[Problem to work on]: How many lines within the records include the word "agent"? Only that number should be given.

[Items from a data source]
··········
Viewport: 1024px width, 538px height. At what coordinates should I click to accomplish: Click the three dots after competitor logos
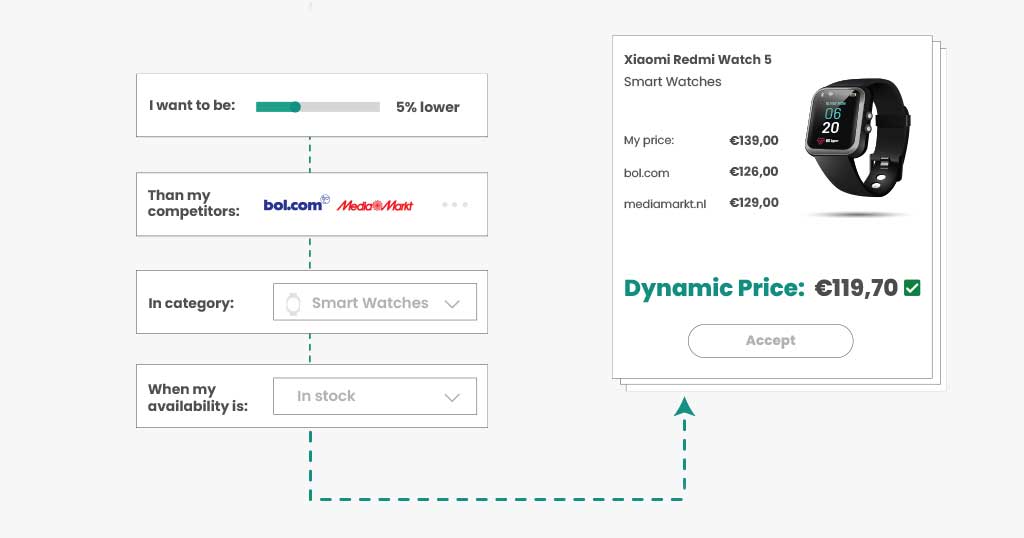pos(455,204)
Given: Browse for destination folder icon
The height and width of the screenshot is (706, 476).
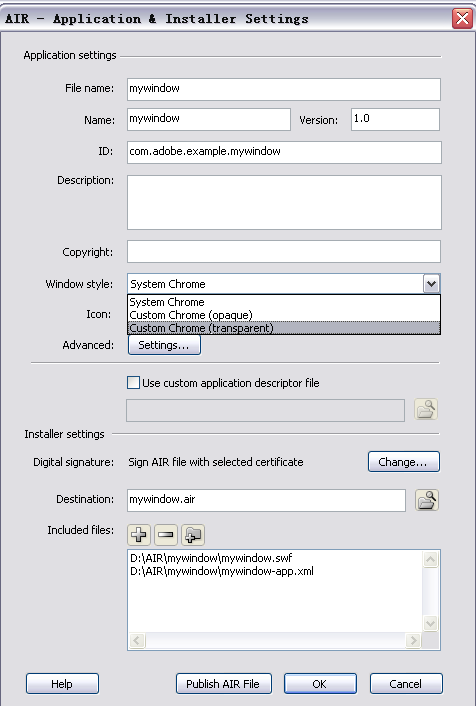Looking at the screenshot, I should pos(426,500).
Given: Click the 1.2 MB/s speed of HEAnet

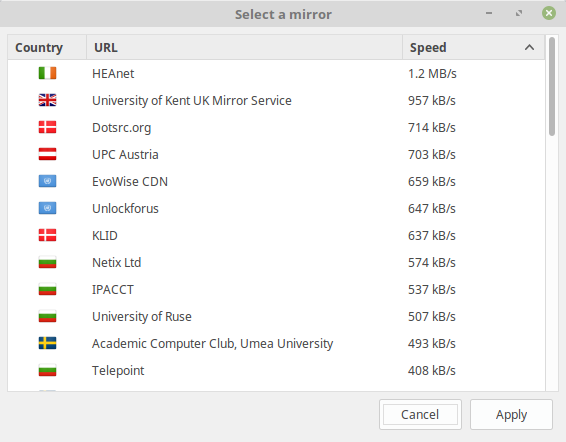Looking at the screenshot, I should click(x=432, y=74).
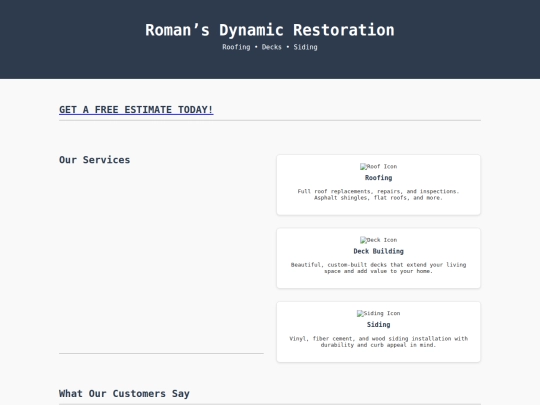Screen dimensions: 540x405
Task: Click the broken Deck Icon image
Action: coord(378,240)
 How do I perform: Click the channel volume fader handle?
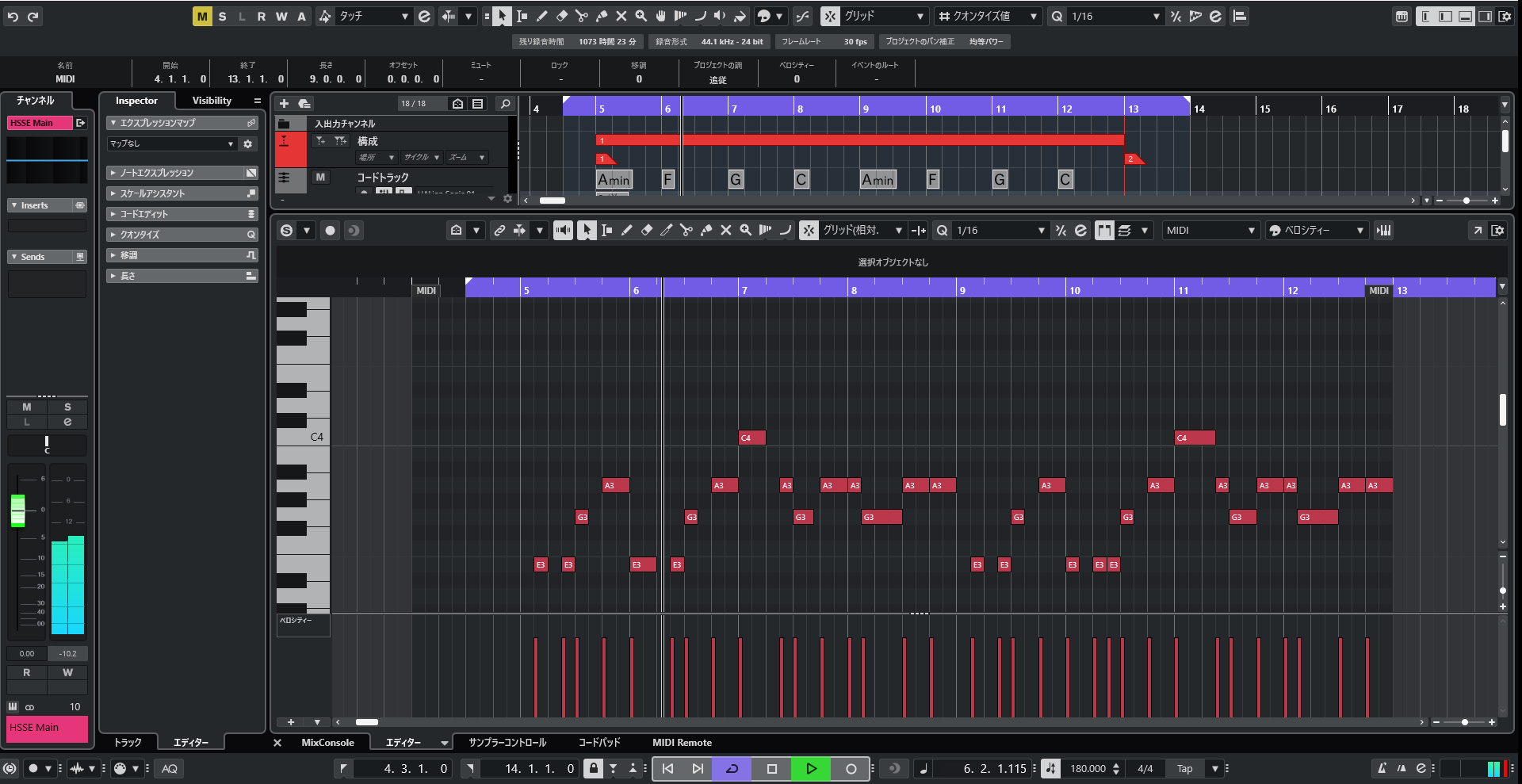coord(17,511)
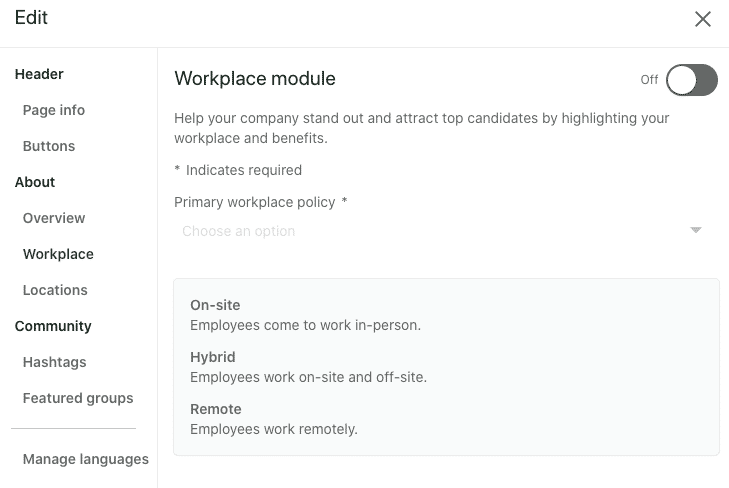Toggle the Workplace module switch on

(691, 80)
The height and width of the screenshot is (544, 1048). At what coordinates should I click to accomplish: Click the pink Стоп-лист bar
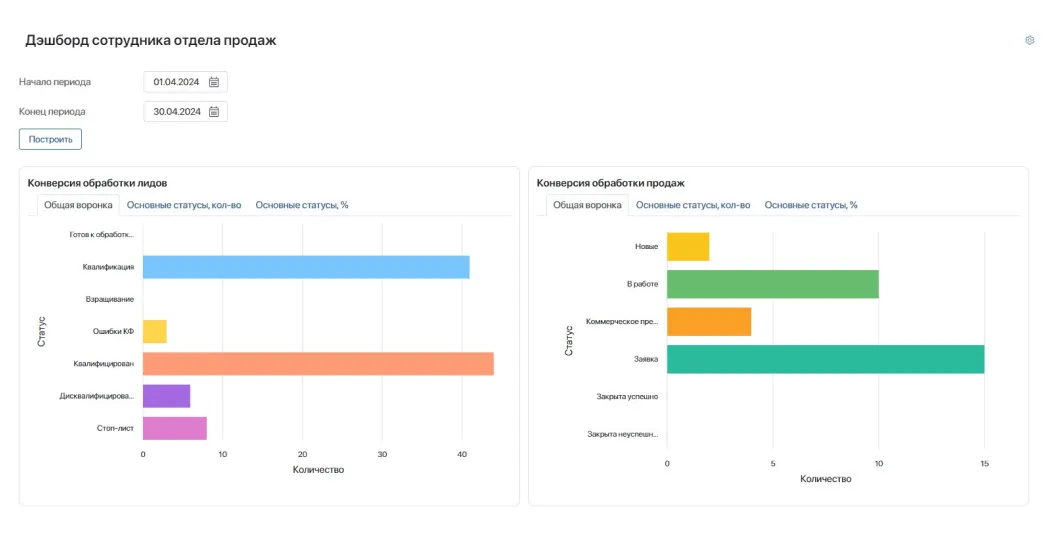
··········
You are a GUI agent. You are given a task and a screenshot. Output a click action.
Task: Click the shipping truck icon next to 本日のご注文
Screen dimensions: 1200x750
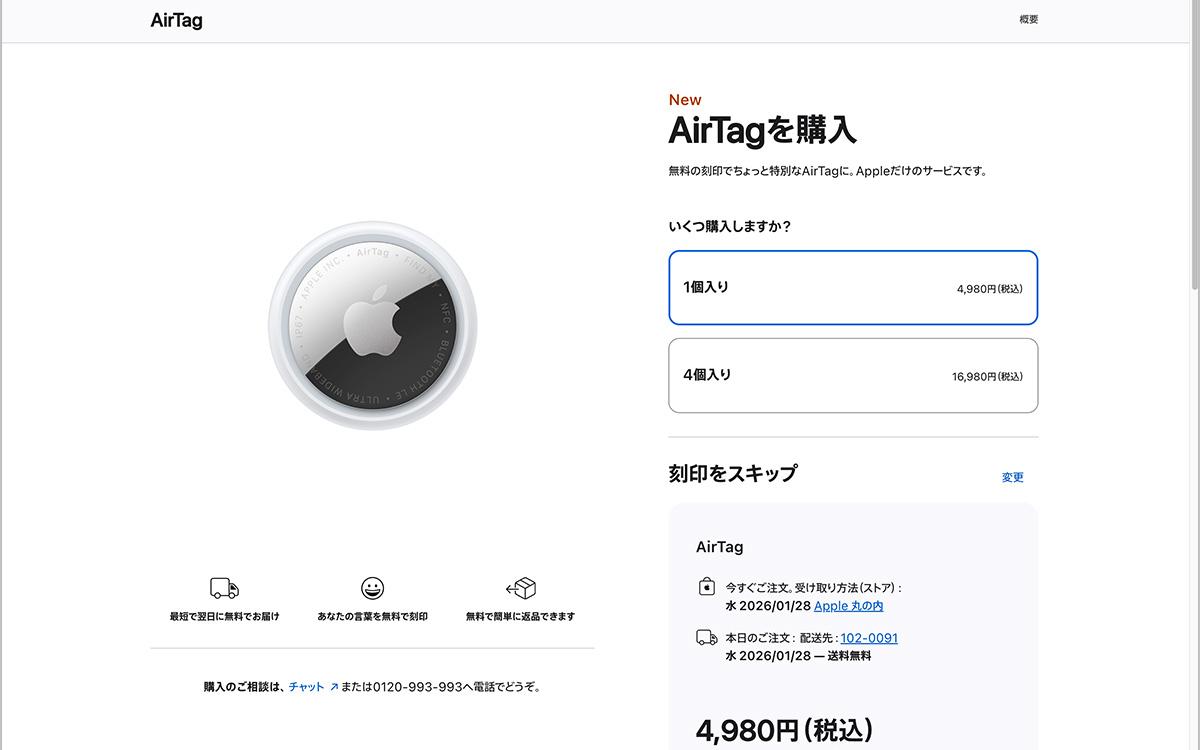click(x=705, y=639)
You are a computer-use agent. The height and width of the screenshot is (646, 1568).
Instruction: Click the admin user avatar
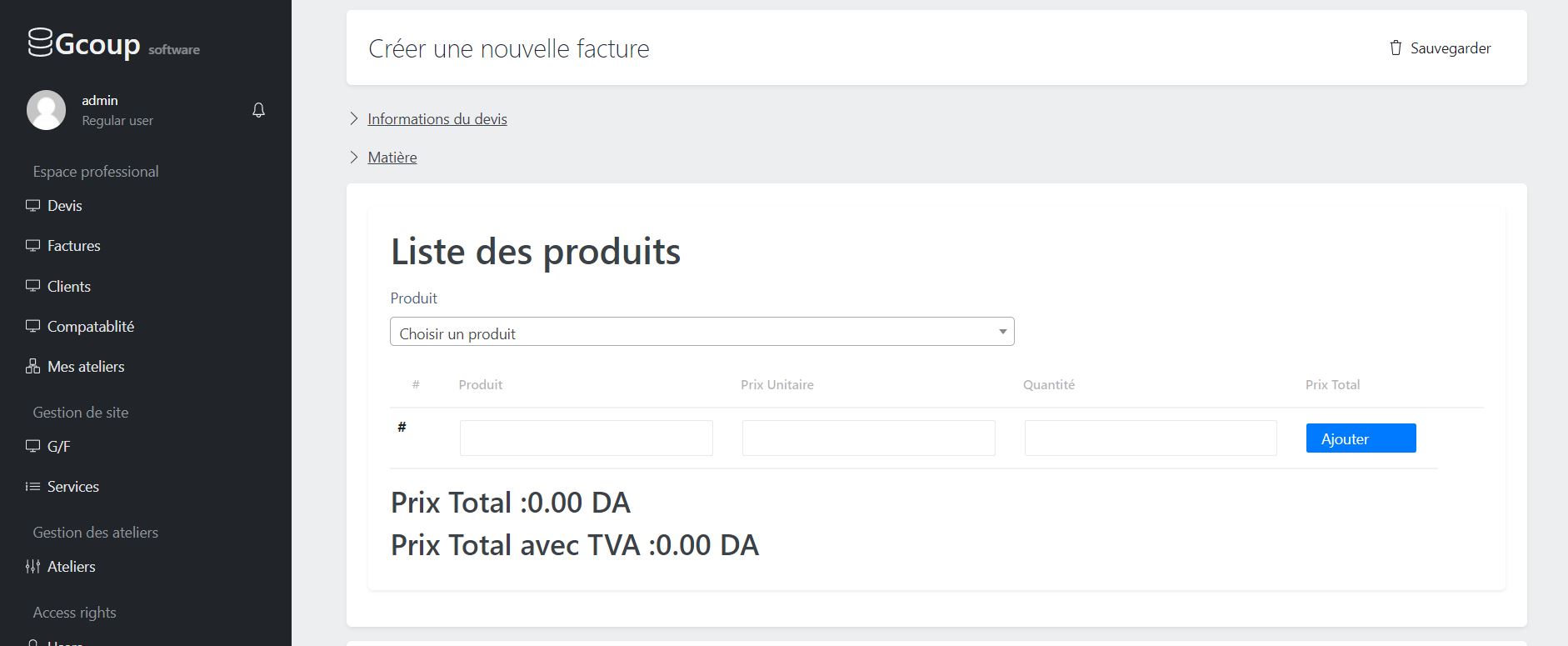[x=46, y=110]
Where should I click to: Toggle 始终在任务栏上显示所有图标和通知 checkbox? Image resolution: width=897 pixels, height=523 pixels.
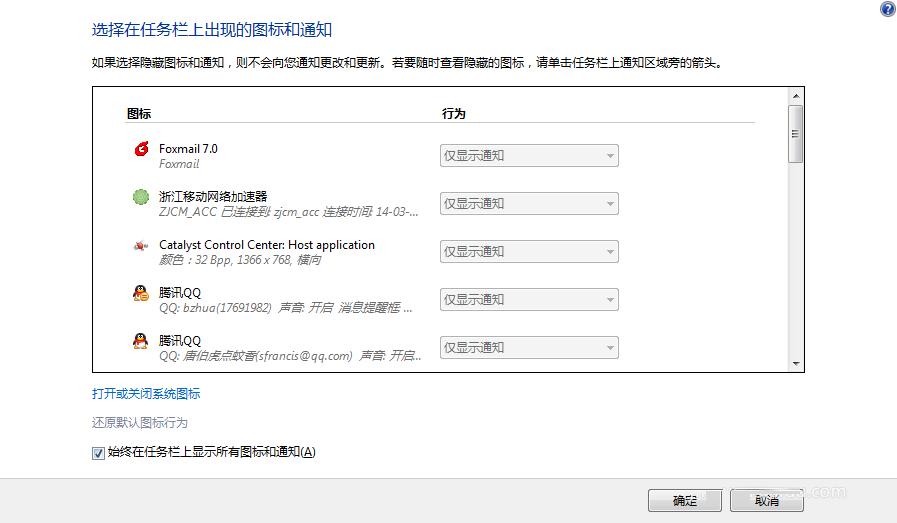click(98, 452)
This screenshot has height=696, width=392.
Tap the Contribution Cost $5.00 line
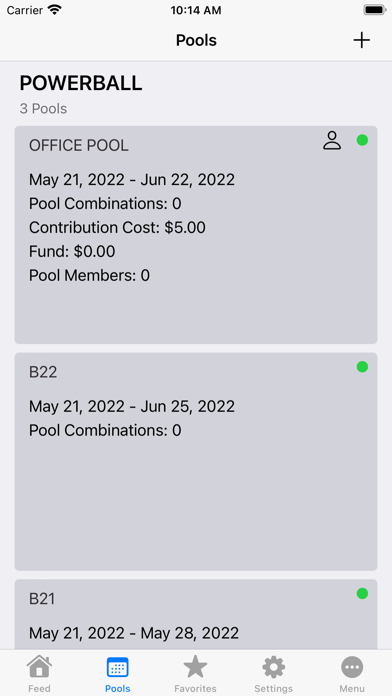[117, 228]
··········
[Response to the exercise]: 2